▼
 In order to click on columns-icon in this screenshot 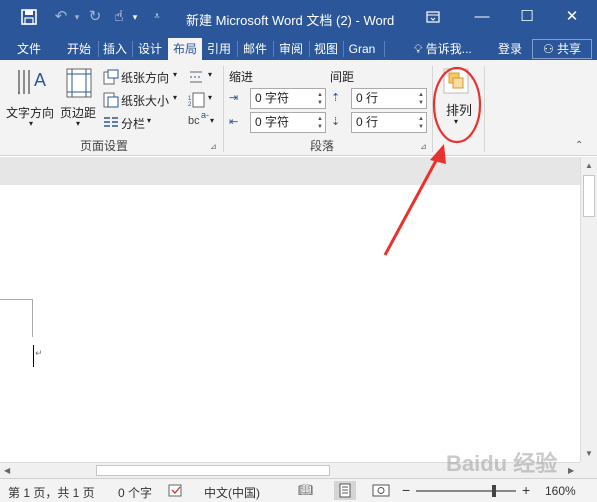, I will do `click(111, 122)`.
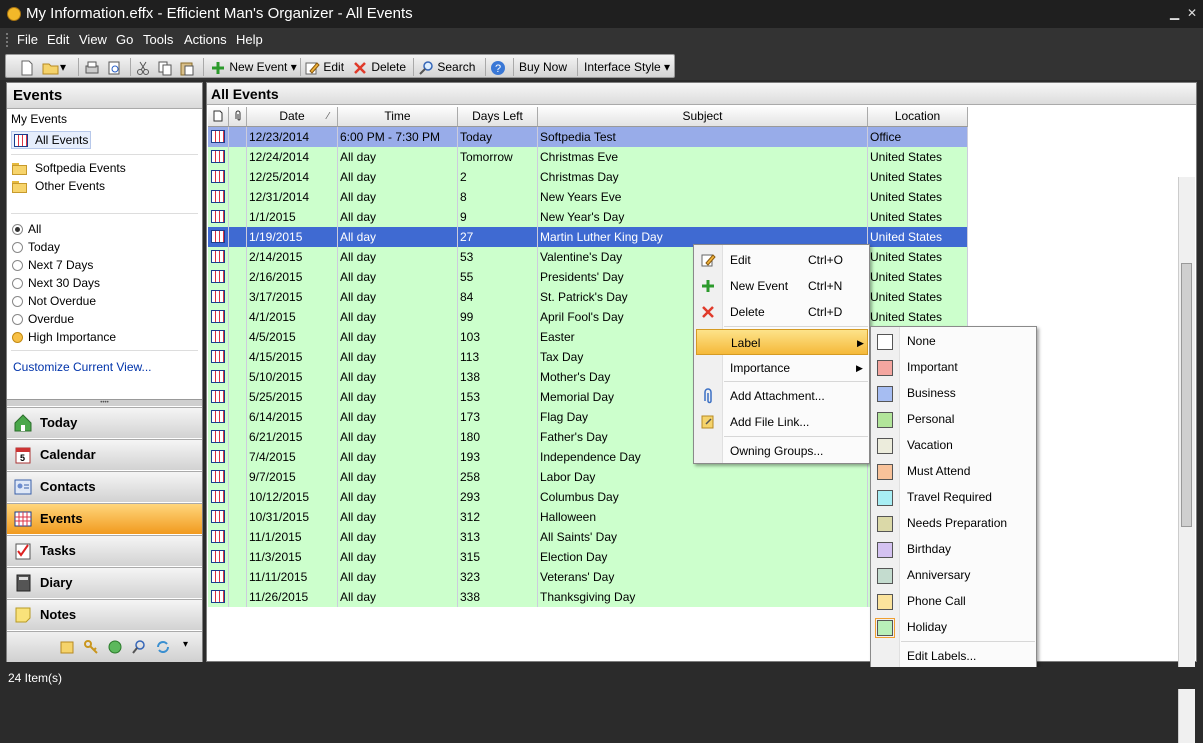 The height and width of the screenshot is (743, 1203). What do you see at coordinates (324, 67) in the screenshot?
I see `edit-button: Edit` at bounding box center [324, 67].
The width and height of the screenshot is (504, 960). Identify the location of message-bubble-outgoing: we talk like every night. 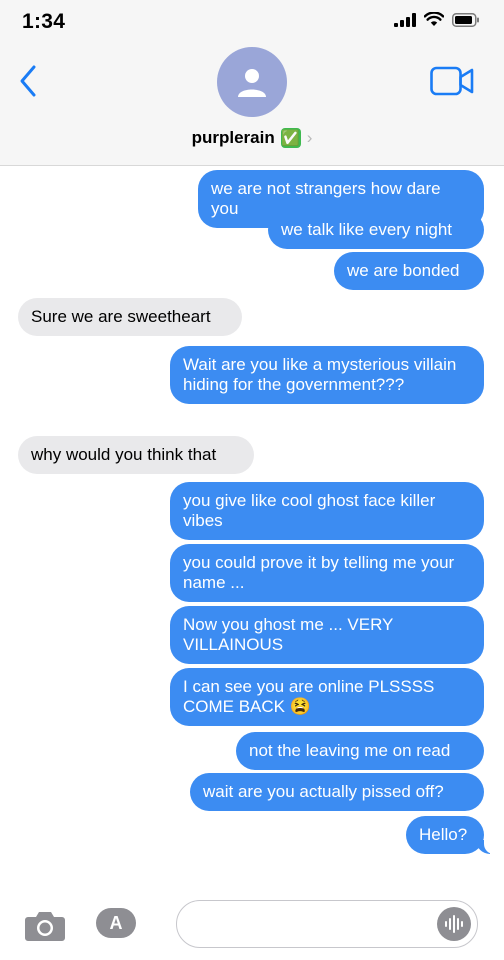
(376, 230).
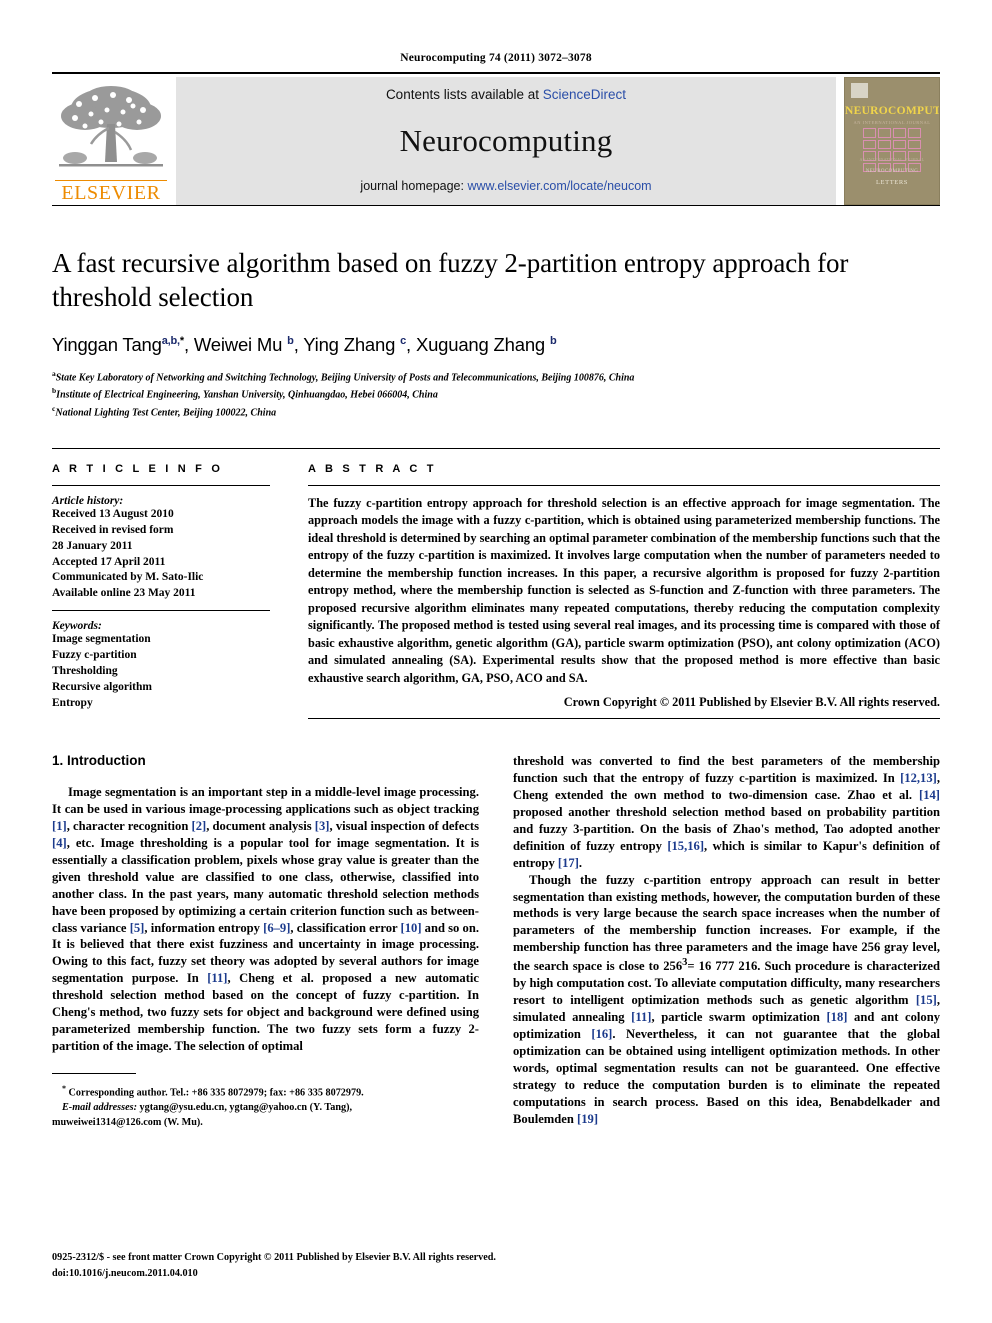 The height and width of the screenshot is (1323, 992). What do you see at coordinates (102, 686) in the screenshot?
I see `keyword-item: Recursive algorithm` at bounding box center [102, 686].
▲
WHAT IS NEEDED:
Copy out, word for word, the stretch of records from the line containing "The width and" through the end of the records, leaving the pictures out of your copy.

SOLUTION TO THIS PROBLEM:
The width and height of the screenshot is (504, 960). Identify the location of message-bubble-outgoing: we talk like every night. 
(376, 230).
 The height and width of the screenshot is (1323, 992). What do you see at coordinates (102, 686) in the screenshot?
I see `keyword-item: Recursive algorithm` at bounding box center [102, 686].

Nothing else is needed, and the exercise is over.